1-1-9. Synthesis of Compound 9 After adding 70 mL of DMF to tris (dibenzylideneacetone) dipalladium (0.46 g, 0.5 mmol), 2-di-tert-butylphosphino-2'was stirred under a nitrogen atmosphere at room temperature. , 4', 6'-triisopropylbiphenyl (0.85 g, 2 mmol) was added, and the mixture was stirred at room temperature for 10 minutes. Compound 8 (2.3 g, 5 mmol), methanol (0.80 g, 25 mmol) and cesium carbonate (8.15 g, 25 mmol) were added to this solution, and the mixture was stirred at 80 ° C. for 6 hours under a nitrogen atmosphere.
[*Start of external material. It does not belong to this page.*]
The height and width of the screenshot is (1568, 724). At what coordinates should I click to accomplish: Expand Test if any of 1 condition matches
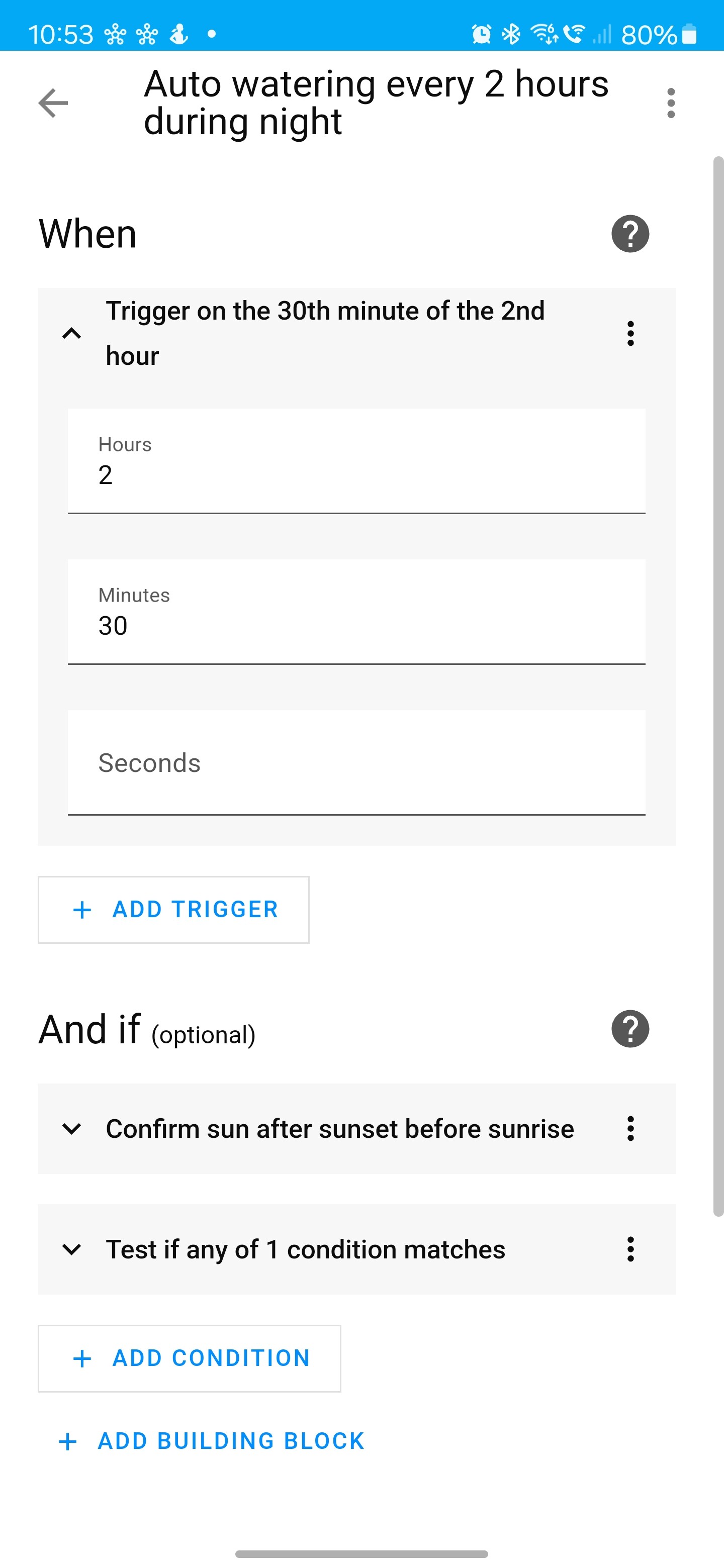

The solvent was distilled off under reduced pressure, the mixture was extracted with ethyl acetate, the organic layer was washed with saturated brine, and dried over anhydrous magnesium sulfate. After filtering the organic layer, the solvent was distilled off under reduced pressure, and the obtained solid substance was purified by silica gel column chromatography using a mixed solution of ethyl acetate and hexane as a developing solvent to obtain the following structural formula (10). Compound 9 represented was obtained.

1-2. Synthesis of stilbene derivatives 1-2-1. Synthesis of Compound 10 Nickel iodide hydrate (0.53 g, 1.3 mmol) in 1,3-dimethylpropylene urea, 4,4'-dimethitoxy 2,2''-bipyridine (0.3 g, 1.3 mmol) , Sodium iodide (1.2 g, 8.3 mmol), 4,4'-dibromostilben (8.6 g, 25.5 mmol), pyridine (0.1 mL, 1.3 mmol), 1-bromobutane (3.8 g, 28.0 mmol) was added and stirred at 60 ° C. for 30 minutes, zinc powder (3.4 g, 52.0 mmol) was added, and the mixture was further stirred for 15 minutes. The reaction mixture was cooled, filtered through Celite, and the organic layer was washed with saturated aqueous ammonium chloride solution and then saturated brine, and dried over anhydrous magnesium sulfate. After filtering the organic layer, the solvent was distilled off under reduced pressure, and the obtained solid substance was purified by silica gel column chromatography using a mixed solution of ethyl acetate and hexane as a developing solvent to obtain the following structural formula (11). The represented compound 10 was obtained.

1-2-2. Synthesis of Compound 11 In the same manner as in Compound 10, except that 1-bromobutane (3.8 g, 28.0 mmol) was changed to 1-butanol (2.1 g, 28.0 mmol), it is represented by the following structural formula (12). Compound 11 was obtained.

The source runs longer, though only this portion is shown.